AI agents call get_trail_closures to retrieve information from Mcp Swiss without modifying anything — typically the context-gathering step in research, monitoring, and reporting workflows, before the agent takes action elsewhere.
This tool retrieves public hiking trail closure information from an official Swiss dataset. It has no side effects, cannot modify or delete data, and poses minimal risk if misused by an AI agent. The worst outcome would be stale or incorrect trail information provided to users, which is informational rather than harmful.
From the tool's definition Tool name 'get_trail_closures' and description 'Get current Swiss hiking trail closures' indicate a retrieval operation with no modification of data. The verb 'Get' and context of querying an 'official dataset' confirm read-only access.

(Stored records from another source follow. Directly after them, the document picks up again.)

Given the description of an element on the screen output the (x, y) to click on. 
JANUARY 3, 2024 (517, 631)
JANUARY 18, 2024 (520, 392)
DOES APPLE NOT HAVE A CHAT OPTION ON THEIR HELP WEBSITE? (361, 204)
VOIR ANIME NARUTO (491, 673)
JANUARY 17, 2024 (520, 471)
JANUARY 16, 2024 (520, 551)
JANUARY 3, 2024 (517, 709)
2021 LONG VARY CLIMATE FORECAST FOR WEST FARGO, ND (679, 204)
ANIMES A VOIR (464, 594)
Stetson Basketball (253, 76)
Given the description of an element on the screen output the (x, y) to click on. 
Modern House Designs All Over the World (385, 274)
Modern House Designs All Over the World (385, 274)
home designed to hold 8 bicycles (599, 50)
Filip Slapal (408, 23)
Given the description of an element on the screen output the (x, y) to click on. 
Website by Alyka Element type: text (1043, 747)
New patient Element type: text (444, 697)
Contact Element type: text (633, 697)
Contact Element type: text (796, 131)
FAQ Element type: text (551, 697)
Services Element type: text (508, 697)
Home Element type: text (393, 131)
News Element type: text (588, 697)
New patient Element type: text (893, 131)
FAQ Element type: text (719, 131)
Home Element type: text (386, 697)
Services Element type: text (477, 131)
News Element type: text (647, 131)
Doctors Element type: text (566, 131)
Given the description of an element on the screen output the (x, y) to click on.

Attacks that exploit this kind of access
Get current Swiss hiking trail closures and detours from the official ASTRA/Schweizer Wanderwege dataset. It is categorised as a Read tool in the Mcp Swiss MCP Server, which means it retrieves data without modifying state.
Register the Mcp Swiss MCP server in PolicyLayer and add a rule for get_trail_closures: allow, deny, rate-limit, or require approval. Point your MCP client at the PolicyLayer proxy URL and the rule is enforced on every call, before it reaches Mcp Swiss. Nothing to install.
get_trail_closures is a Read tool with low risk. Read-only tools are generally safe to allow by default.
Yes. Add a rate_limit block to the get_trail_closures rule in your PolicyLayer policy. For example, setting max: 10 and window: 60 limits the tool to 10 calls per minute. Rate limits are tracked per agent session and reset automatically.
Set action: deny in the PolicyLayer policy for get_trail_closures. The AI agent will receive a policy violation error and cannot call the tool. You can also include a reason field to explain why the tool is blocked.
get_trail_closures is provided by the Mcp Swiss MCP server (mcp-swiss). PolicyLayer sits as a proxy in front of this server to enforce policies before tool calls reach the server.
Every MCP server has a record like this.
Type a name, get the same breakdown: verified identity, auth posture, risk grade, capabilities, recommended policy.